Intercepts

A listening post monitoring public education and teachers’ unions.

NEA Convention 2011: Theme Songs, Greedy CEOs and Hitler

Written By: Mike Antonucci - Jul• 02•11

The National Education Association Representative Assembly opened this morning in Chicago with 7,321 delegates attending, which is by far the lowest number since I began covering the convention in 1998.

The atmosphere still resembles a political party convention, with speeches, confetti and deafening music, including the new NEA theme song, “Standing Strong“:

“Standing strong, standing tall. Standing up for what is right and true, NEA is standing up for me and you!”

Coming soon to a Chevy truck commercial near you.

It is customary for the mayor of the host city to welcome the delegates, but since the mayor is Rahm Emanuel, NEA prudently got hold of Illinois Gov. Quinn instead. After the delegates adopted the standing rules for the assembly, it was time for NEA president Dennis Van Roekel’s keynote speech.

“The NEA will not let extremists colonize public education for their own ideological ends,” he said.

Oh wait, that was from Bob Chase’s keynote speech in 1998.

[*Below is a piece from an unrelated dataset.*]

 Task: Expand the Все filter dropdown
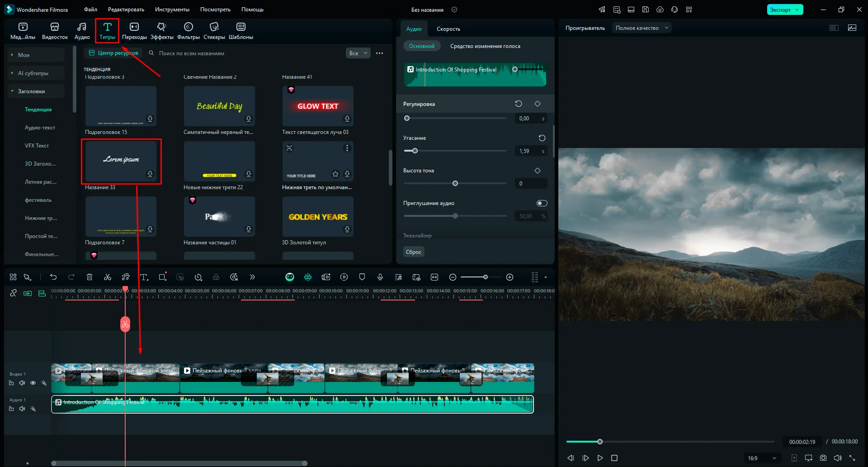[358, 53]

“In some states, testing mania is quite literally devouring whole school systems like some education-eating bacteria.”

No, that was from Chase’s 2000 speech.

“We have had meetings with members of the President’s staff, and with the Secretary of Education, and despite our best efforts there seems to be a continued lack of acceptance of the professionalism and the expertise that this organization brings to the table.”

Oops, that was from Reg Weaver’s 2004 speech.

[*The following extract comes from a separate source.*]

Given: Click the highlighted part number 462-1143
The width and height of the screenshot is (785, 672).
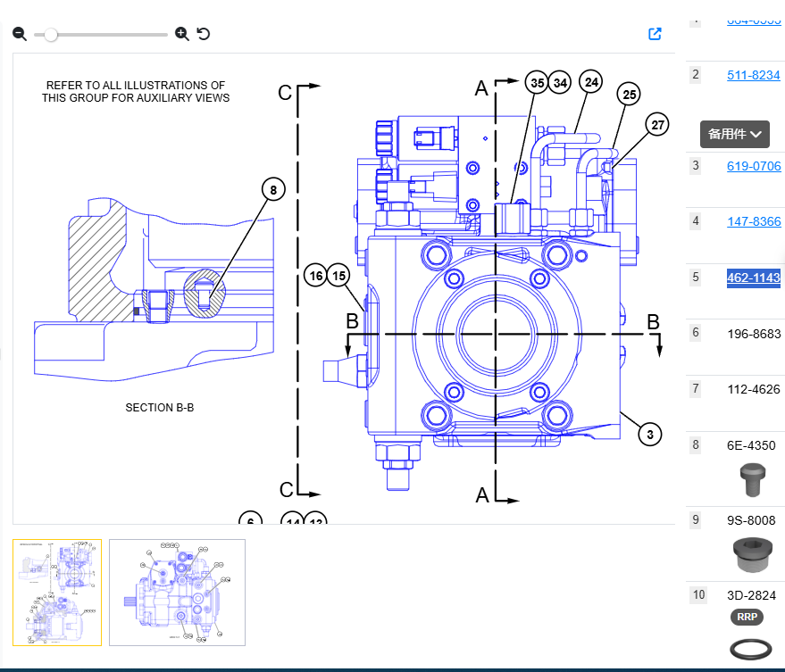Looking at the screenshot, I should pos(753,278).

“The union movement created the middle class, ended child labor, championed public education and gave working men and women a strong voice. Plain and simple, you can’t have a middle class without unions! We need unions.”

No, that was Van Roekel’s 2009 speech.

This year, Van Roekel wanted to send a message to “all of those union-busting, greedy CEOs and their political pals.” The union is “standing strong.” (“Oooooh, like a rock!” wails Bob Seger.)

“Our country is not for sale to the highest political donor or the wealthiest corporations,” he said.

Who would that highest political donor be, anyway?

There were also speeches for all the candidates for NEA higher office. The loudest and most positive crowd reaction was for Earl Wiman, the former president of the Tennessee Education Association who is running for a seat on the NEA Executive Committee.

Wiman began by comparing Hitler’s rhetoric about labor unions with that of today’s politicians.

Some may accuse Wiman of being excessive, but I criticize him for failing to say what he really meant. There’s no reason to mention Hitler in such a context unless you really believe you’re going to be rounded up and mass-murdered in gas chambers as part of a megalomaniacal plot to engulf the planet in a world war. If that’s what you mean, just say so.

Eventually we will get to new business items (NBIs), including NBI C, or, as I prefer to call it, “The 13 Reasons We Hate Arne Duncan,” or NBI 9, which plans to tear the cover off the Great Soybean Conspiracy. (And it’s about time, I say.)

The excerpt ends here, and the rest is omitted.